> _Angezeigter Textauszug_
....
Es hat mir geholfen meinen Intelligenzquotienten zu wissen, denn so konnte ich die Differenzierung zwischen „Dummheit“ und „Unbildung“ vornehmen. Das Testergebnis sagte mir, dass ich hochbegabt bin- ergo nicht unfähig Bildung zu erfahren.
Es sagte mir aber auch, dass ich zu den 2% der Menschen gehöre, die so ein breites Spektrum zur Aufnahme und Verknüpfung von Informationen verwenden, dass es für andere Menschen zu viel sein kann, um mir zu folgen, wenn sie ein etwas schmaleres Spektrum nutzen.
Damals hat es mich ein wenig erleichtert und mir geholfen, weniger ungeduldig und auch dominant gegenüber meinen Mitmenschen zu agieren. Meine Bereitschaft meine Gedanken zu erklären und nachvollziehbarer zu machen, wuchs proportional zum Sinken meiner Bereitschaft Kontakte zu pflegen, bei denen ich dies tatsächlich auch tun muss.
....
> _Zeilen des Datensatzes_
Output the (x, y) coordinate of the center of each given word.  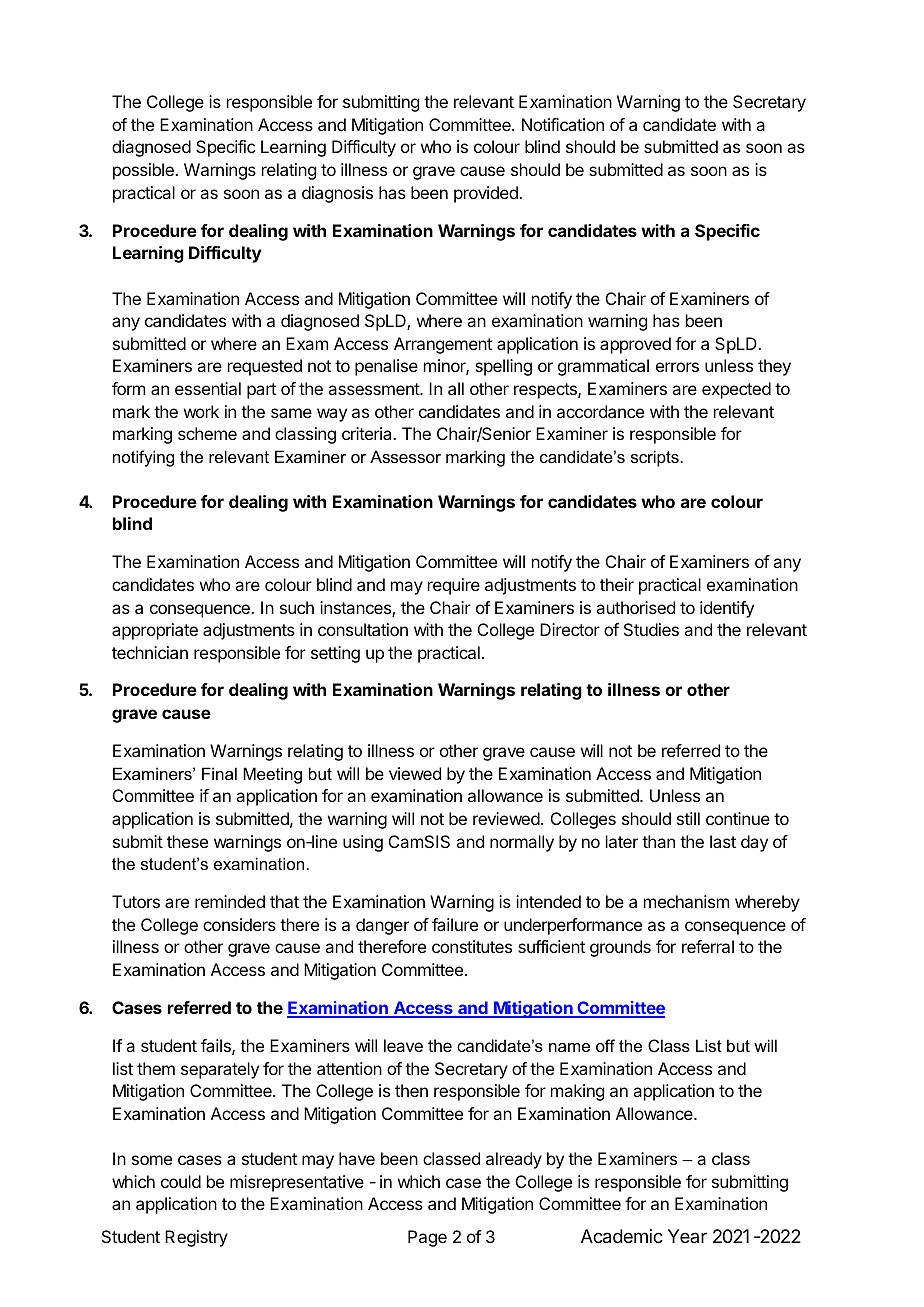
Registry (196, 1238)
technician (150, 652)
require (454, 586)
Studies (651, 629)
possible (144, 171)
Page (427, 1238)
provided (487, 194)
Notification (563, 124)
....
> _Ziel der Aufgabe_
Schreiben Sie den Textauszug über den Intelligenzquotienten vollständig und wortgetreu ab. Stützen Sie sich ausschließlich auf den Textauszug.

> _Lösung der Aufgabe_
Es hat mir geholfen meinen Intelligenzquotienten zu wissen, denn so konnte ich die Differenzierung zwischen „Dummheit“ und „Unbildung“ vornehmen. Das Testergebnis sagte mir, dass ich hochbegabt bin- ergo nicht unfähig Bildung zu erfahren.
Es sagte mir aber auch, dass ich zu den 2% der Menschen gehöre, die so ein breites Spektrum zur Aufnahme und Verknüpfung von Informationen verwenden, dass es für andere Menschen zu viel sein kann, um mir zu folgen, wenn sie ein etwas schmaleres Spektrum nutzen.
Damals hat es mich ein wenig erleichtert und mir geholfen, weniger ungeduldig und auch dominant gegenüber meinen Mitmenschen zu agieren. Meine Bereitschaft meine Gedanken zu erklären und nachvollziehbarer zu machen, wuchs proportional zum Sinken meiner Bereitschaft Kontakte zu pflegen, bei denen ich dies tatsächlich auch tun muss.